Q. will the panels be visible from the Spit?
Dave: no, they are below the adjacent tree line.

Q. Will there be buildings on the site?
Dave: Yes, we use shipping containers for this. Usually with four legs each to a small concrete pad. In this case, the helicopter can only lift 1700 pounds, so we plan to use three 6×6 foot containers bolted together.

Q. What about if there is a big earthquake?
Dave: we drill anchors into the rock 8 feet for guy wire support.

Q. About the legal commitments. They should also be binding on any successor, a survivability clause. If there is no successor, the site (or facility?) should revert to the SRD, since it is more local than 911-corp or the RCMP.

Dave showed showed slides of NI Comm installations at Nanoose Notch, Mt. Jeffery on Hornby Island, Tahsis, Nimpkish, and Mt.
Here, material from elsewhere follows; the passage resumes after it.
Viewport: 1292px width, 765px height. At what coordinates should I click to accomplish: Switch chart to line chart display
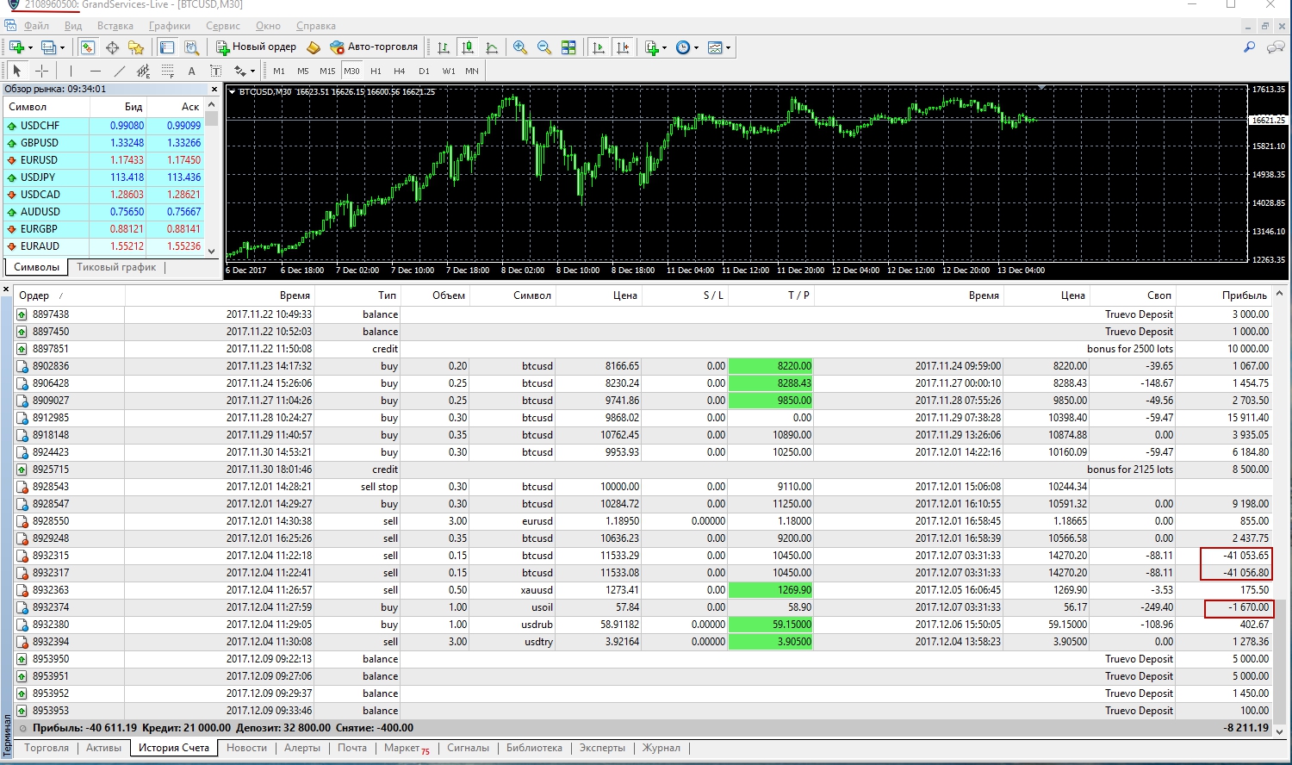pyautogui.click(x=491, y=47)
Washington.

Dave: We have been very successful installing equipment with minimal impact, not disturbing moss, keeping things clean and tidy.
We have installed repeaters and towers on park land for the 911 Corporation, blended them in and no one knows they are there.
We will paint the containers forest green and do our best to blend things in.
The new location is quite removed away from the trails, on the far East edge of the Ridge.

Q. Can we put something in the gumboot and the D.I.?
Norris: I will put the detailed notes (and maps) on to the site and put summaries into the gumboot and DI.